While abortion rights will likely be protected in New York State, these changes in reproductive health access will continue to impact individuals and communities where health inequities already exist. In a recent article in the BMJ, Terry McGovern, Harriet and Robert Heilbrunn Professor, Chair of the Department of Population and Family Health, cites demographic data that estimates an increase in pregnancy-related deaths 21% overall and 33% in Black women. Additionally, over 20 states with restrictive abortion laws have trigger laws that ban abortion with the recent decision.  
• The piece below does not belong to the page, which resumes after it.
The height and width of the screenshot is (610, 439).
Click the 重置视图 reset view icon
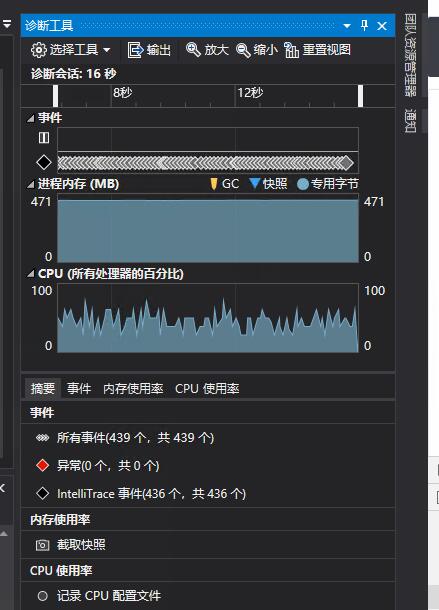291,50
As President Beilock points out in her letter, the College’s mission statement reads, in part: “As a college for women, Barnard embraces its responsibility to address issues of gender in all of their complexity and urgency.” As one of the most complex and challenging issues of our time, abortion calls on Barnard not only to contribute to but also to help lead this difficult national conversation. We do this through our teaching, learning, scholarship, engagement and advocacy.

We want to invite you to engage in these important conversations. As we seek to understand what the ruling means and its potential consequences for women, girls, and anyone who can experience pregnancy in the United States, New York and Barnard, please join us on Wednesday, June 29, 7-8 p.m. EST, via Zoom, for a conversation with Terry McGovern and Janet Jakobsen, Claire Tow Professor of Women's, Gender and Sexuality Studies. This conversation will allow the community to unpack the meaning of this decision and engage in critical questions about bodily autonomy and health. Please register here for the Zoom link for this timely conversation on Wednesday. We will follow up about future related conversations.

We also invite you to watch the recent 2020/2021 graduation remarks given by Cynthia Nixon ’88 and Paola Ramos ’09; a recording of the April 7 Barnard Year of Science event, “What If Roe v. Wade Is Overturned?”, discussing the impact and magnitude of restricted access to abortion and women’s pursuit of economic security and family; and a link to the May 16 theatrical reading of Roe v. Wade 2.0, written by Professor Margaret Vandenburg, English Department. We also encourage you to learn from Barnard and Columbia students leading the Reproductive Justice Collective, which advocates for and shares resources for reproductive equity and justice. 

We call on all members of the Barnard community to help us continue to think about how we can collectively advance the dialogue on reproductive justice, the human rights of women and any individual who has the capacity to experience a pregnancy (planned or unplanned) and women’s and gender-expansive individuals’ health more generally.

In the fall, together with the Provost, we will invite Barnard’s community to submit proposals for funding for research, advocacy and teaching that address reproductive health and rights for women, girls and those with the capacity to experience pregnancy to further activate Barnard’s commitment to supporting reproductive health and justice for all. 

We know how many of you will struggle to process Friday’s news. Mental well-being is something we take very seriously at Barnard, and we must continue to look out for and support one another. Please know that you have support. Students can call Furman Counseling Center at 212-854-2092 for consultation and referral to counseling resources in their local community. Faculty and staff can make use of our Employee Assistance Program through Humana at 800-448-4358. We also want to share local and academic resources that you may find helpful.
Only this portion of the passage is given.